— TASK 1 —
Rewrite the ouroboros passage from "These are the" down to "more is generated.", changing "concurrent" to "simultaneous".
— TASK 2 —
Continue the reflection on the ouroboros after its final sentence.

— STUDY TEXT —
━━━━━━
Why is the ouroboros – an image of a serpent swallowing its own tail – so alluring?

To understand this, we need to consider why the image is so potentially alarming.

Looking at the ouroboros, we see an animal engaged in an act of self-destruction. Is this a deliberate act or an unwitting act? Does the snake not recognize its tail as a part of itself? Will it feel the pain and release itself before the process of cannibalism is complete?

These are the questions that might come to mind if we interpret the image literally. But if we allow for some magic in our view, we need not be sure the snake is pursuing its own demise. We might also imagine that the snake is giving birth to itself. At the point where the tail seems to enter the snake’s mouth, we could see it emerging from that same mouth, as if the mouth appeared first and spit out the rest of the snake.

We could also imagine that these processes of consumption and emergence are concurrent – that as the snake swallows more of itself, more is generated.

If the ouroboros were intended as a literal depiction of a snake devouring itself, we should expect to see the snake’s body enlarged in the place where it contains the swallowed portion of the tail, but that’s not how it is typically drawn.
━━━━━━
— RECORDS PROVIDED —
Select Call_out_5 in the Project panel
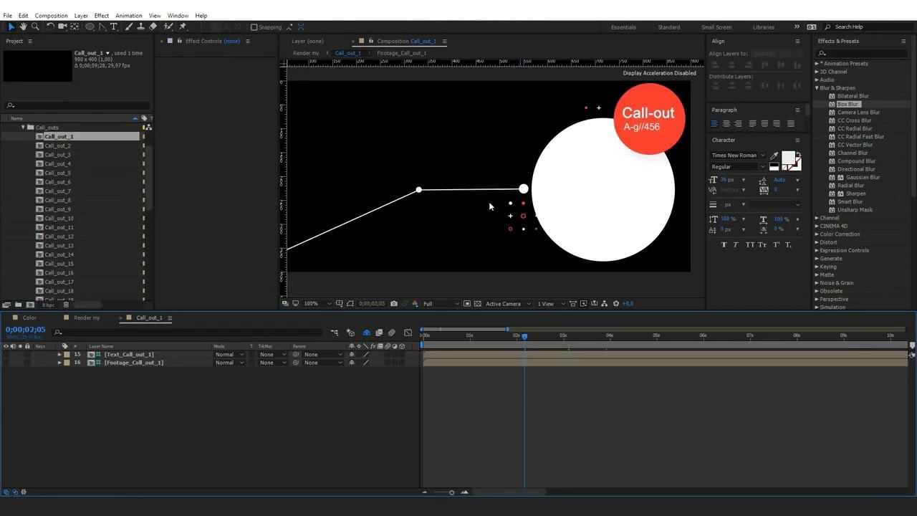Viewport: 917px width, 516px height. pos(57,173)
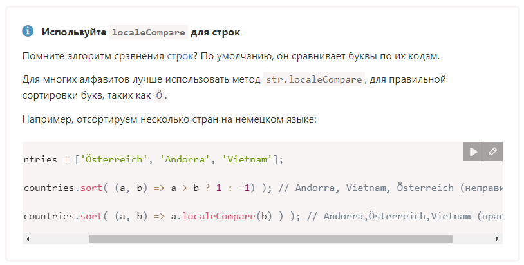524x265 pixels.
Task: Click the str.localeCompare inline code
Action: [x=314, y=79]
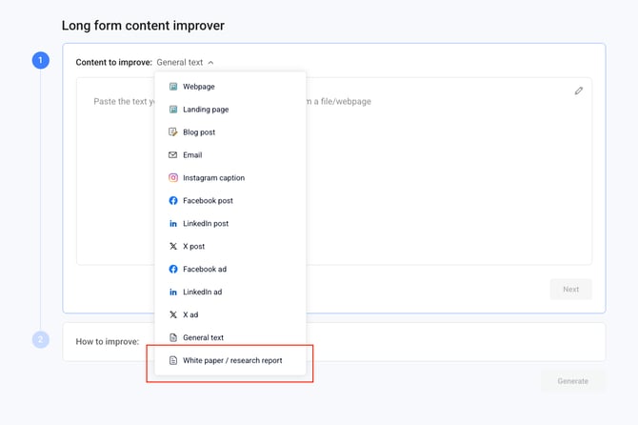Pick X ad from the dropdown
The height and width of the screenshot is (425, 638).
(x=190, y=315)
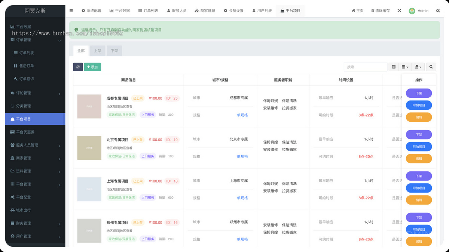Toggle the table card view button
Screen dimensions: 449x252
pos(394,67)
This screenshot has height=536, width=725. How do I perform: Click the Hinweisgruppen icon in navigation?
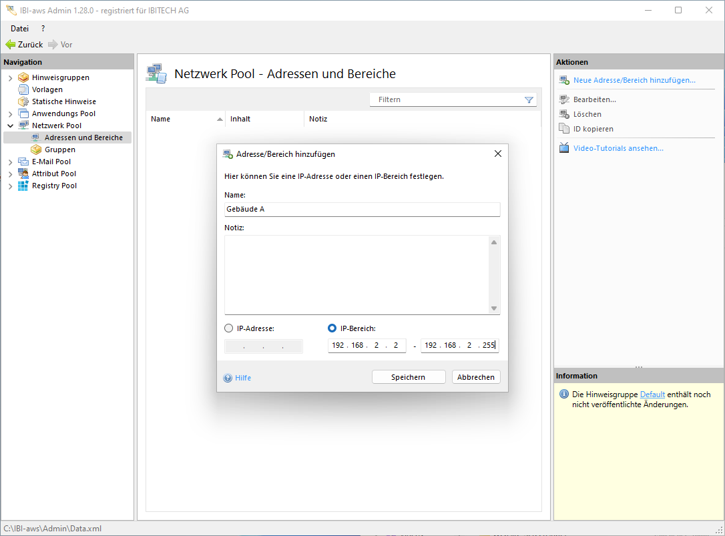click(x=23, y=77)
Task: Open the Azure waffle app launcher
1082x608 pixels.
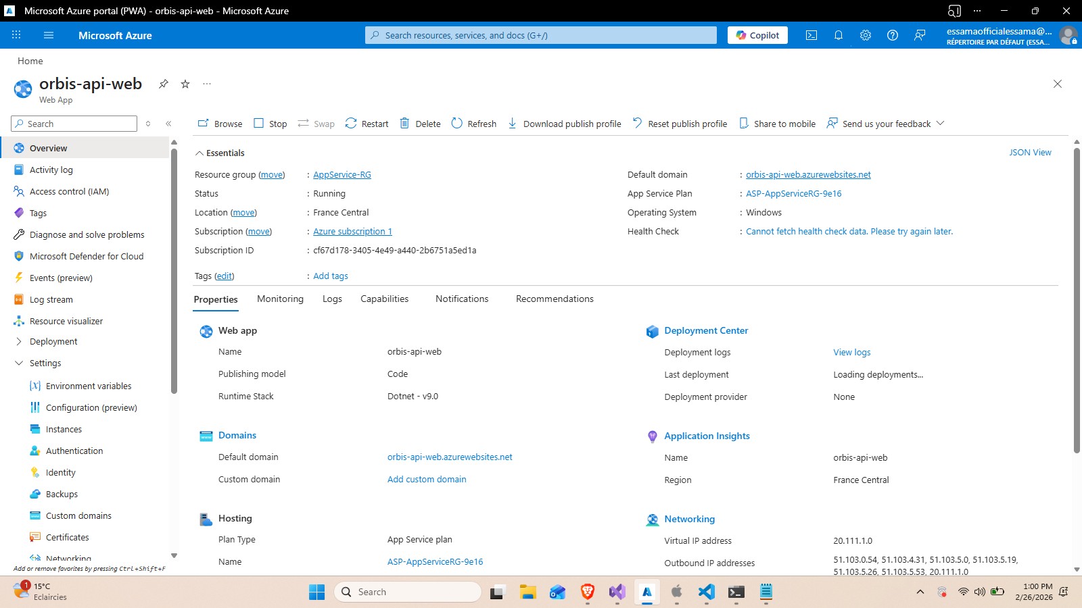Action: click(x=16, y=35)
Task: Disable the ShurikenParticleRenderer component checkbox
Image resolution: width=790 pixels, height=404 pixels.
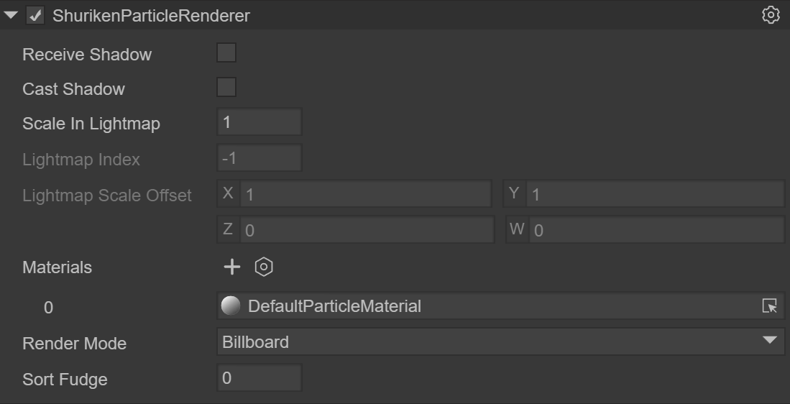Action: [35, 15]
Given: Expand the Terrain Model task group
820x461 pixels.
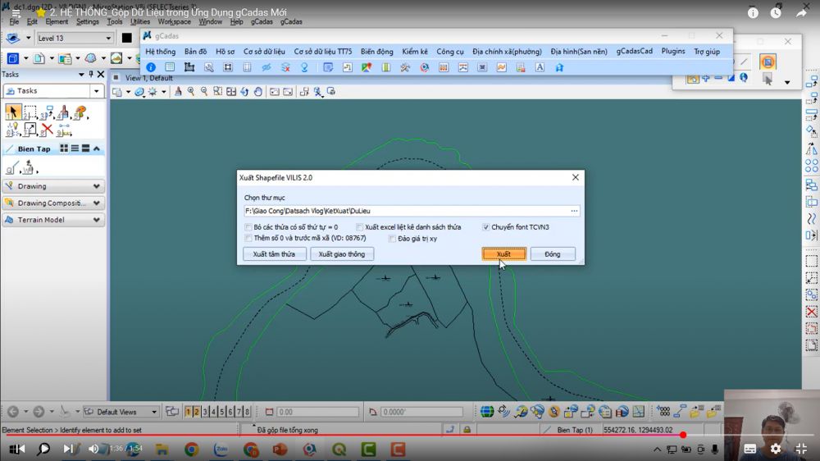Looking at the screenshot, I should click(x=97, y=220).
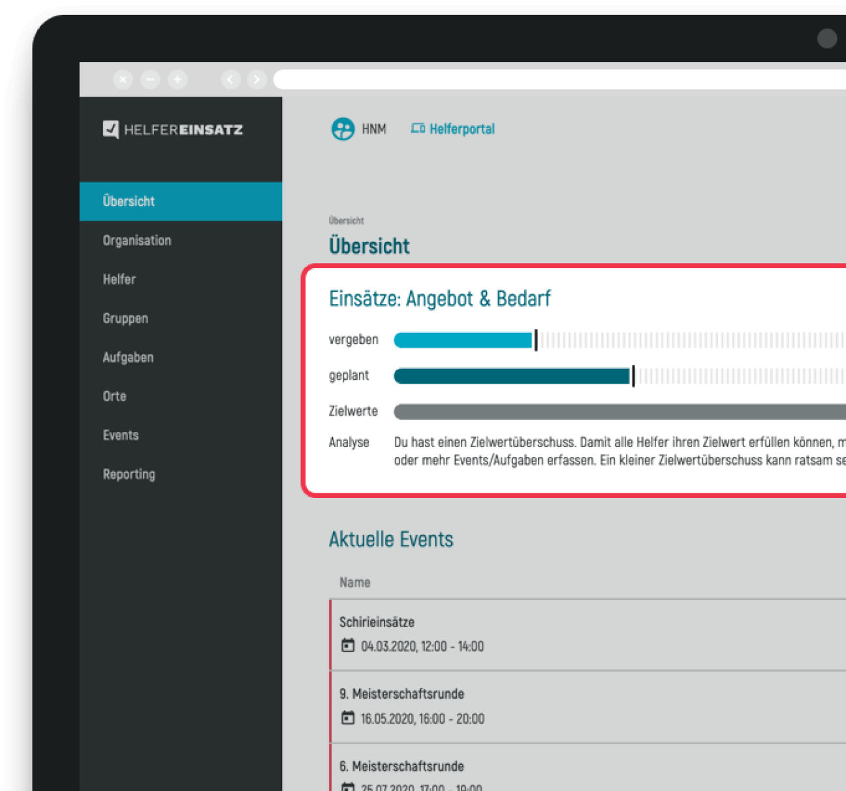The image size is (846, 791).
Task: Open the Schirieinsätze event entry
Action: pyautogui.click(x=379, y=622)
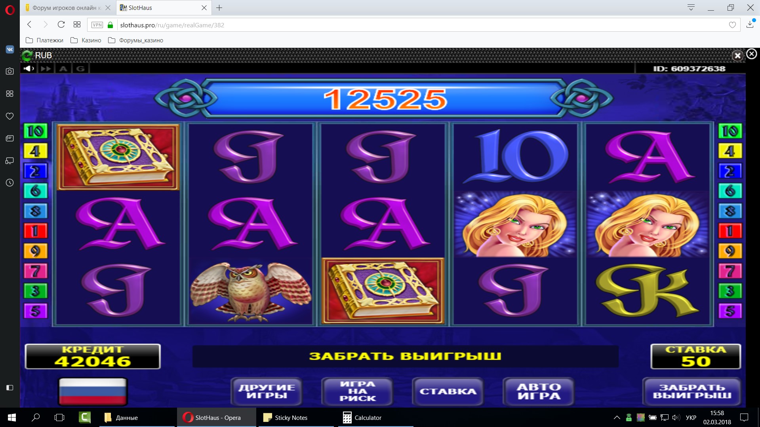Open the Opera VPN badge in address bar
The image size is (760, 427).
pyautogui.click(x=97, y=25)
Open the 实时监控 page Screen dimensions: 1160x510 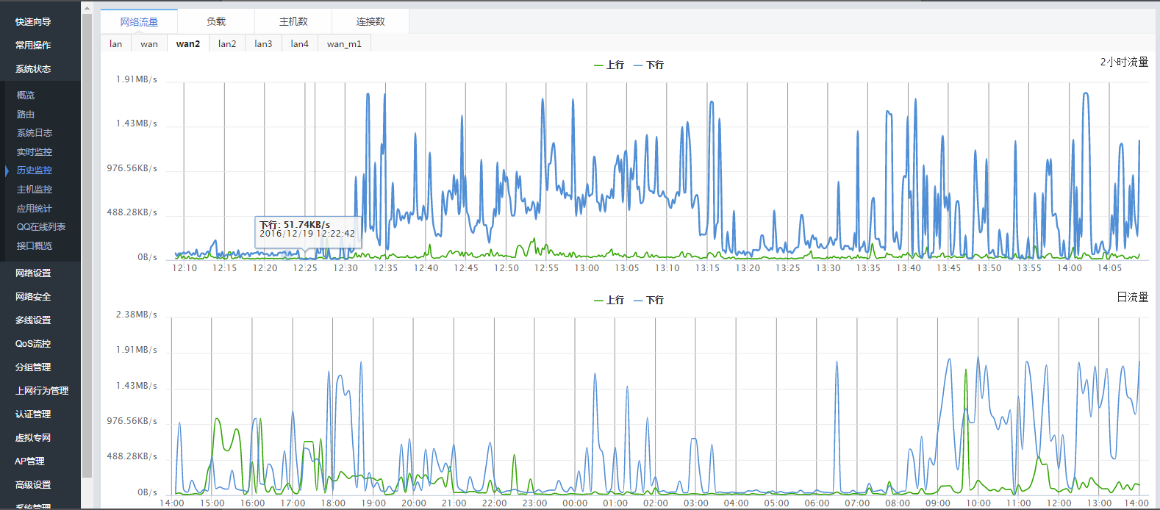[x=35, y=152]
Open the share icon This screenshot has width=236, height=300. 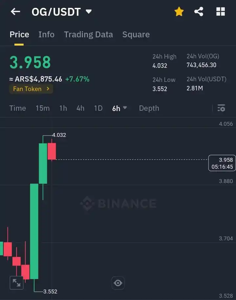pos(199,12)
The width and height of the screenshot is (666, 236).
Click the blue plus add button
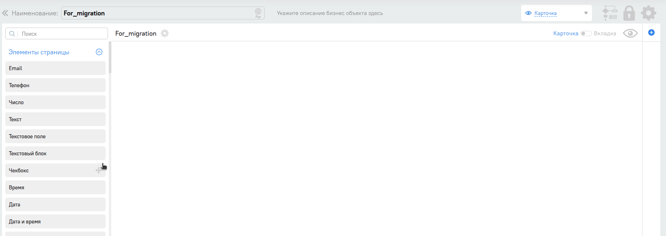pos(651,32)
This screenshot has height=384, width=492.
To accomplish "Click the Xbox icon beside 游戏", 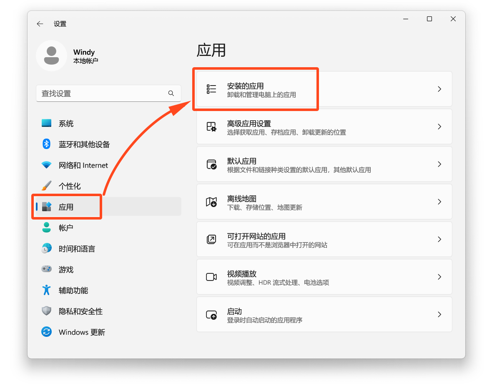I will tap(46, 269).

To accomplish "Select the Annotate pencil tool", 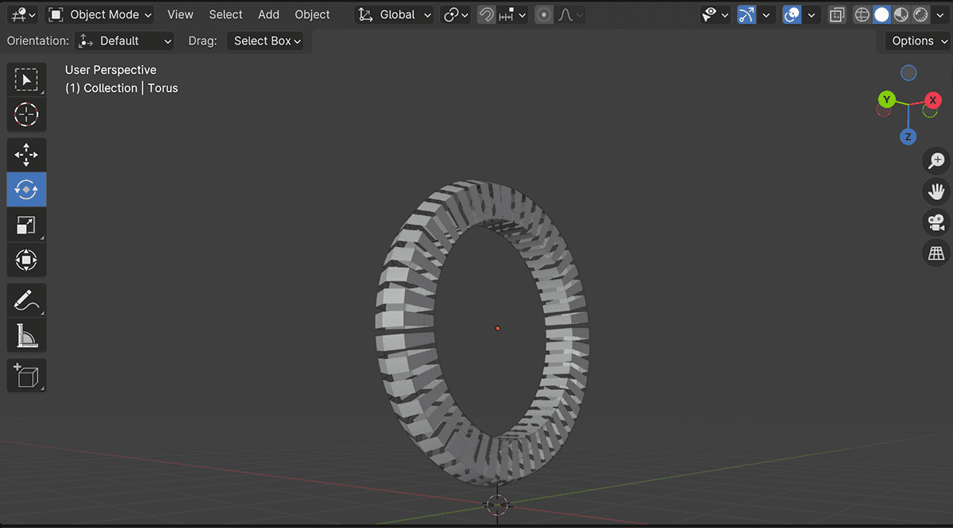I will tap(26, 301).
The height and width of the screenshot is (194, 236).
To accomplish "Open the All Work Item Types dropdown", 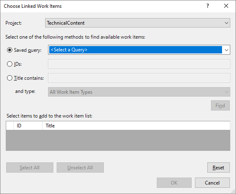I will [139, 92].
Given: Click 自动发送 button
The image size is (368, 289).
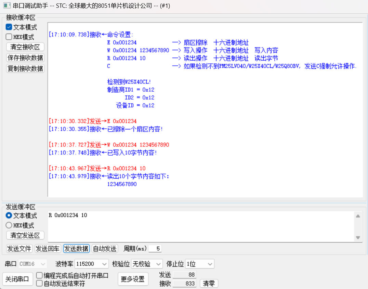Looking at the screenshot, I should click(105, 249).
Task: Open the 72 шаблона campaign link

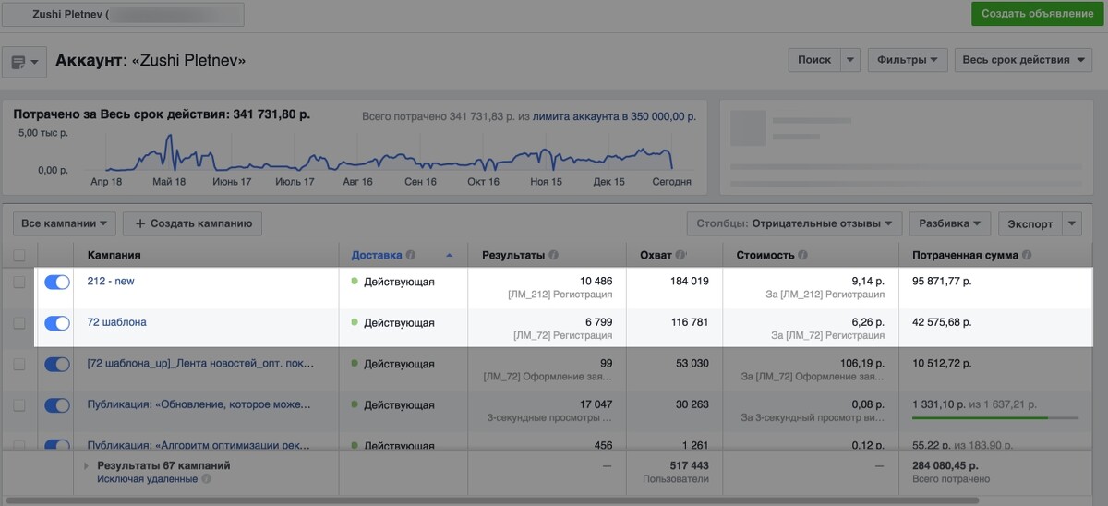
━━━━━━
— EXPECTED ANSWER 1 —
These are the questions that might come to mind if we interpret the image literally. But if we allow for some magic in our view, we need not be sure the snake is pursuing its own demise. We might also imagine that the snake is giving birth to itself. At the point where the tail seems to enter the snake’s mouth, we could see it emerging from that same mouth, as if the mouth appeared first and spit out the rest of the snake.

We could also imagine that these processes of consumption and emergence are simultaneous – that as the snake swallows more of itself, more is generated.

— EXPECTED ANSWER 2 —
The fear of snakes – ophidiophobia – is not without foundation. Snakes move quickly and some carry a deadly venom. In the Garden of Eden, the serpent carries the venom of temptation. 

But the ouroboros is a symbol that dates back to ancient Egypt: it can be seen on Tutankhamun’s tomb. Surely it is not the serpent of the Book of Genesis: it’s too preoccupied to threaten or tempt. If a person is afraid of snakes, perhaps they could take some small comfort in seeing that the ouroboros is in no posture to attack. 

Considering all of this, a viewer might still feel unsettled by an ouroboros when the symbol is presented all alone. But another remarkable quality of the ouroboros is the way its circular structure allows it to enclose another image, so that it functions as a picture frame. In this case, the ouroboros absorbs some of the character of what lies within.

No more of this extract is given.